Я был уже негодяем в мнении моих начальников. Я не сделал еще ни одной особенной шалости, а через год по вступлении моем в корпус они почитали меня почти чудовищем. Я сказал сам себе: буду же я шалуном на самом деле! Разбойная жизнь казалась для меня завиднейшею в свете, и я задумал составить общество мстителей, имеющих целью сколько возможно мучить наших начальников. Нашему инспектору мы однажды всыпали толченых шпанских мух в табакерку, от чего у него раздулся нос; всего пересказать невозможно.

Нас было пятеро. Мы сбирались на чердаке каждый вечер после ужина. По общему условию, ничего не ели за общим столом, а уносили оттуда все съестные припасы, которые возможно было унести в карманах, а потом свободно пировали в нашем убежище.

Мы давно замечали, что у одного нашего товарища водится что-то слишком много денег; мы вошли к нему в доверенность и узнали, что он подобрал ключ к бюро своего отца, где большими кучами лежат казенные ассигнации, и что он всякую наделю берет оттуда по нескольку бумажек. Овладев его тайною, мы стали пользоваться и его деньгами. Мы ели конфеты фунтами, а когда он получил отпуск, то оставил несчастный ключ мне и родственнику своему Ханыкову.

Мы пошли очень весело негоднейшей в мире дорогою… Похищение наше не осталось тайным, и нас обоих выключили из корпуса с тем, чтобы не определять ни в какую службу, разве пожелаем вступить в военную службу рядовыми.

Не смею себя оправдывать; но человек добродушный сказал бы: вспомните, ему было 15 лет. Что его побудило к такому негодному делу? Корпусное молодечество и воображение, испорченное дурным чтением. Из сего следует то единственно, что он способнее других принимать всякого роду впечатления и что при другом воспитании, при других, более просвещенных и внимательных наставниках самая сия способность, послужившая к его погибели, помогла бы ему превзойти многих из своих товарищей во всем полезном и благородном…»

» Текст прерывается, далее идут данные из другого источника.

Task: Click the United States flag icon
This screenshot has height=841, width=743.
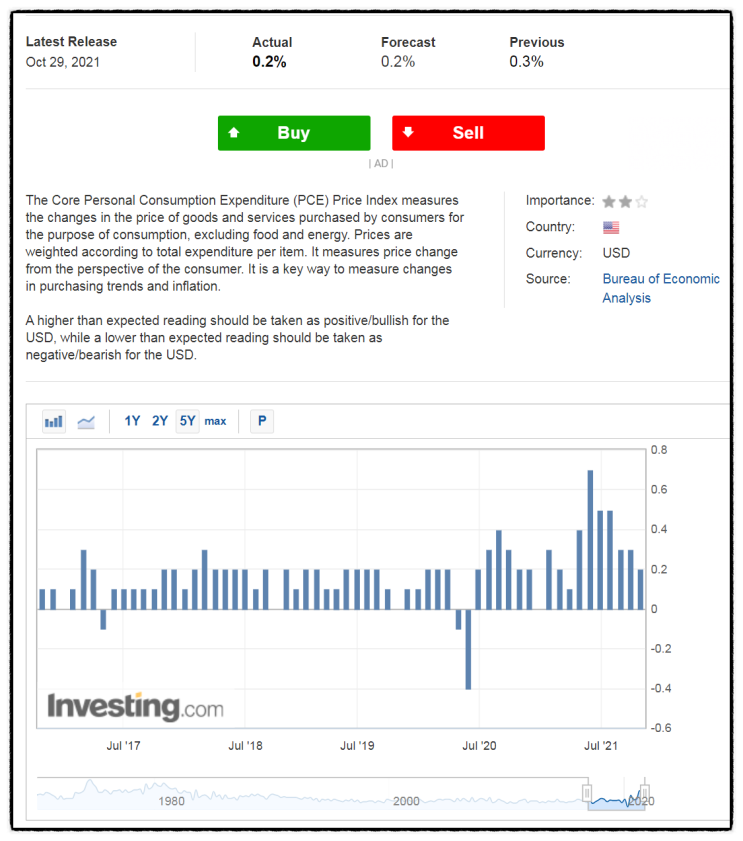Action: pos(611,227)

Общественное мнение было, в принципе, снисходительно к молодому человеку. Каждый подумал втихомолку: ну кто ж без греха, особенно в такие молодые годы?! К тому же первые стихотворные опыты Боратынского снискали ему успех; русское общество тогда было помешано на поэзии, строк не рифмовал только ленивый, ну а мало-мальский талант превозносился до небес и считался самым извинительным на свете обстоятельством. Вдобавок Боратынский был красив: он обладал весьма модной в то время (да и в последующие, если на то пошло!) романтической внешностью и печальным, даже трагическим обаянием, которое обращало к нему сердца. Именно этим и объясняется тот интерес, с которым нашкодившего, но раскаявшегося мальчишку (назовем вещи своими именами!) встречали новые товарищи по службе.

Очень любивший его сослуживец, поручик Н.Д. Коншин, так описывал первую с ним встречу: «Осенью 1819 года командир нашего полка, полковник Лутковский, получил извещение от родных об определении к нам Боратынского. Я узнал, что он сын известного добросовестностью генерала Абрама Андреевича Боратынского, человека, взысканного особенной милостью императора Павла, что он был сначала в Пажеском корпусе, но отсюда, в числе других напроказивших детей, исключен; кончил образование дома и принят был рядовым в лейб-егерский полк.

Я услышал, что в Петербурге первыми литературными трудами он обратил на себя внимание просвещенного круга; что он интересный юноша; имеет воспитание, называемое в свете блестящим, милую наружность и доброе сердце.

Я с нетерпением ждал его.

Мы стояли в Фридрихсгаме.

Однажды, пришед к полковнику, нахожу у него за обедом новое лицо, брюнета, в черном фраке, бледного, молчаливого и очень серьезного.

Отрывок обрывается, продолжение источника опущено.